Guatemalan Catholic prelate (1932–2026)

Mario Enrique Ríos Montt, C.M. (17 March 1932 – 5 April 2026) was a Guatemalan Roman Catholic prelate, public figure and human rights activist. He served as an auxiliary bishop of the Roman Catholic Archdiocese of Guatemala and was the brother of former general Efraín Ríos Montt, a dictator accused of genocide in Guatemala during the period when he was in power from March 1982 to August 1983.

==Biography==
===Early years and political views===
Mario Ríos Montt was born in Huehuetenango on 17 March 1932, in a large family of 13 children of a ruined rural merchant. Biographers of the family Ríos Montt contrasted Mario Enrique to his elder brother José Efraín, saying that Efraín liked maps and military parades; Mario every morning went to Mass and prayed after school with the priests.

He entered in the Pauline Fathers and was ordained priest on 12 July 1959. On 13 July 1974, Montt was appointed titular bishop of Tiguala and prelate of Escuintla by Pope Paul VI and was ordained bishop on 27 September of the same year by Apostolic nuncio um Guatemala, Archbishop Emanuele Gerada. His co-consecrators were the Bishop of San Miguel, José Eduardo Alvarez Ramírez, CM, and Victor Hugo Martínez Contreras, Auxiliary Bishop of the Huehuetenango.
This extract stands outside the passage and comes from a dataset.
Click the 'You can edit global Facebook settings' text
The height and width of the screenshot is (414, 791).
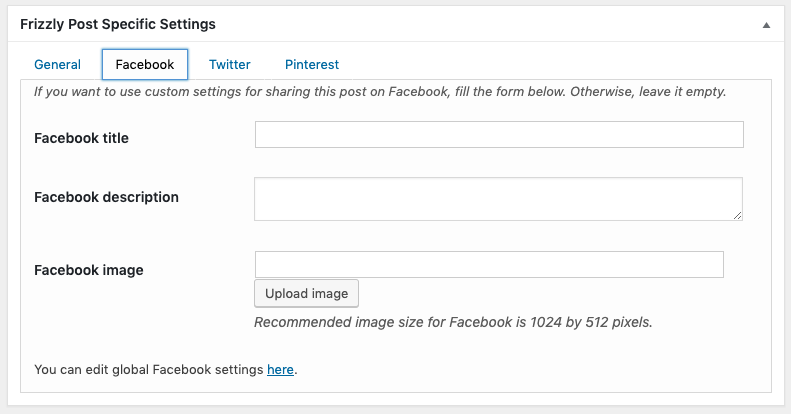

Ríos Montt adopted the left-oriented liberation theology (which opposed him to his elder brother Efraín who converted himself to evangelicalism from Catholicism). He still supported anti-government political speeches of the Guatemalan Catholic Church - protests against repression, calls for active social policies and the fight against poverty.

===Political confrontation with his brother===
On 23 March 1982, as a result of a military coup to power in Guatemala came the military junta, led by
Efraín Ríos Montt, who took office as president. The regime of ultra-right dictatorship was established and a civil war and political repression have reached unprecedented scale. At the same time, the ruling group was distinguished by a fanatical Protestant evangelism and was suspicious of the Catholic population.

Under the Riosmontist regime, Mario Ríos Montt publicly opposed the repressive policies of his elder brother. On the advice of the head of state, the titular bishop had to leave the country temporarily and move to Italy.

===Bishop and human rights===
After the change of power in August 1983, Ríos Montt returned to Guatemala and, on 3 March 1984, resigned as prelate of Escuintla.

On 24 January 1987, he was appointed Auxiliary Bishop of the Archdiocese of Guatemala and since 1998 he was the Vicar of Pastoral of the same.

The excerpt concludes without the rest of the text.